= Shahid Saber =

Bengali journalist and political activist

Shahid Saber was the pen name of the writer and journalist AKM Shahidullah. He was killed by Pakistan Army when they burned down The Daily Sangbad office on 31 March 1971.

==Early life==
Saber was born in Eidgah, Cox's Bazar District, Chittagong Division on 18 December 1930. He studied in Eidgah Primary School after which he joined Hare School, Kolkata in the fourth grade. He joined Chittagong Collegiate School after the partition of India and graduated from that college in 1949. He got admitted to Chittagong College after that. As a student he was involved with various cultural organizations including Chhotader Asar and Mukul Fouj Movement.
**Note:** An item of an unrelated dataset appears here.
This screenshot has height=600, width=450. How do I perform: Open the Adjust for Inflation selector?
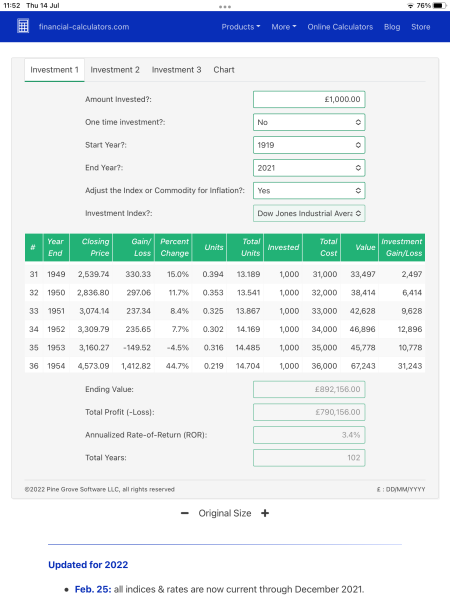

In 1950 he was arrested as part of a government crackdown on communists and passed his I.A. exam from Rajshahi Central Jail in 1951. He was released in 1954. He graduated from Jagannath College in 1955 with a B.A.

==Career==
Saber worked at Dhaka West End High School as an assistant teacher. He left the high school to join The Daily Sangbad as an assistant editor. He successfully completed the Federal Information Service examination but was denied a position because of his time spent in jail. In 1958 he experienced a mental breakdown and never fully recovered. He wrote a number of books including a prison memoir.

==Death==
Saber used to live in the office of The Daily Sangbad. On 31 March 1971 the Pakistan Army burned down the Newspaper office killing him. At the time of his death, he was 40 years old.